About this exercise: Restate the records that follow word for word; no pictures should appear.

·····

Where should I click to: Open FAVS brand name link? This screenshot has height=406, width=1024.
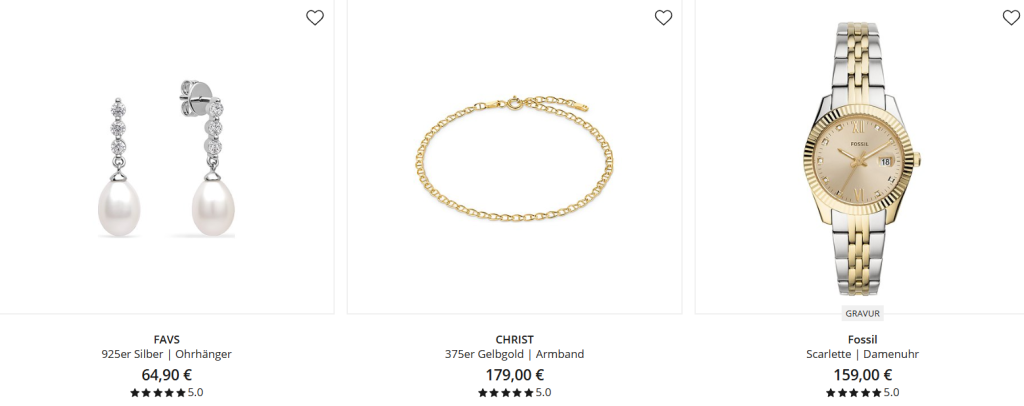[167, 339]
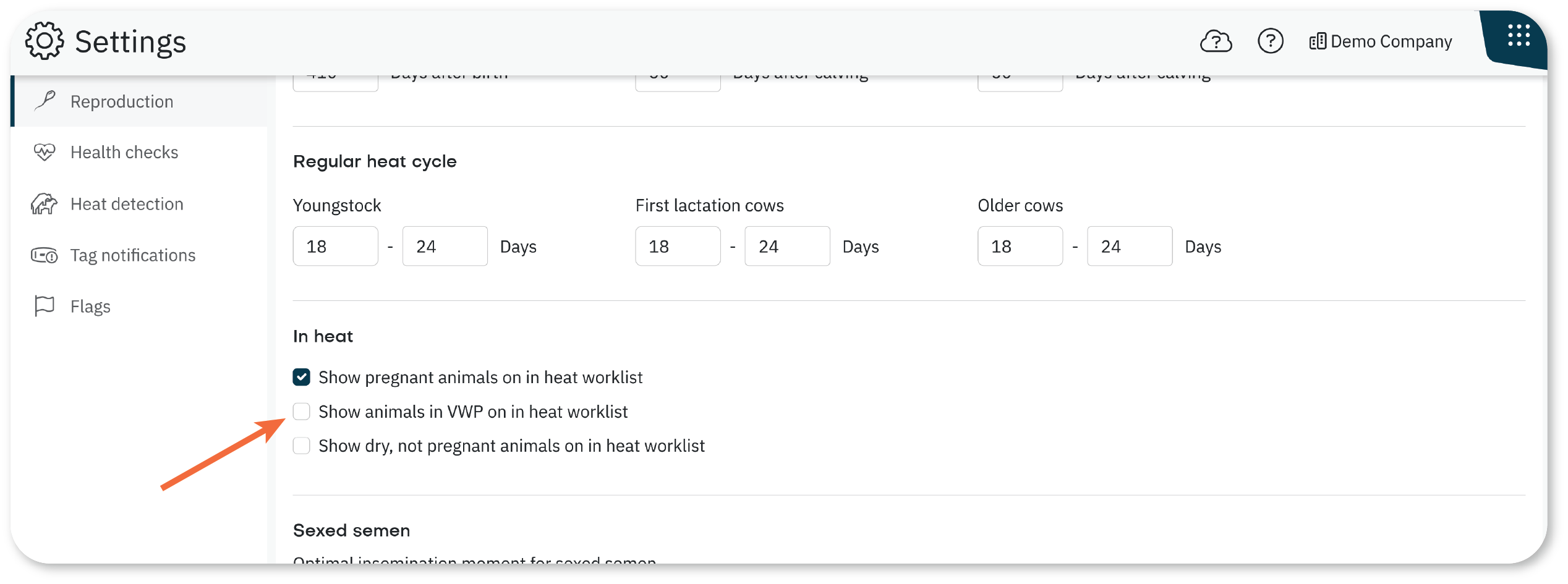Click Youngstock minimum heat cycle days field
Image resolution: width=1568 pixels, height=584 pixels.
coord(335,247)
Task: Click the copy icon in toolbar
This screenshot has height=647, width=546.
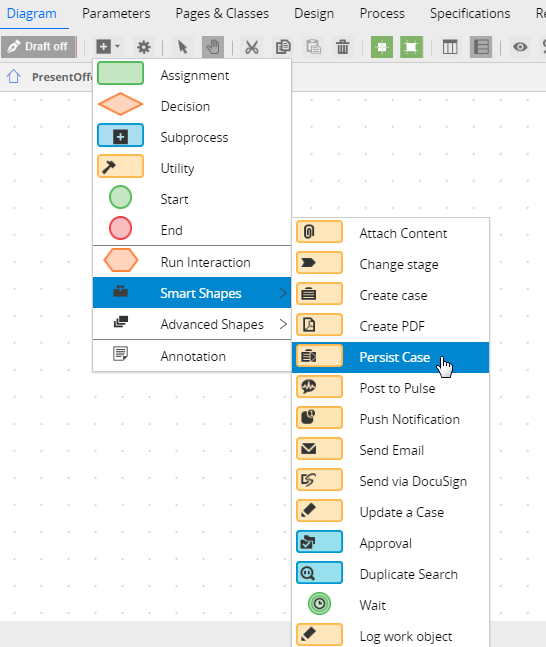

·····

Response area:
Where should I click to: Open FAVS brand name link? This screenshot has height=406, width=1024.
[167, 339]
Click Youngstock minimum heat cycle days field
Image resolution: width=1568 pixels, height=584 pixels.
coord(335,247)
Task: Click the copy icon in toolbar
This screenshot has height=647, width=546.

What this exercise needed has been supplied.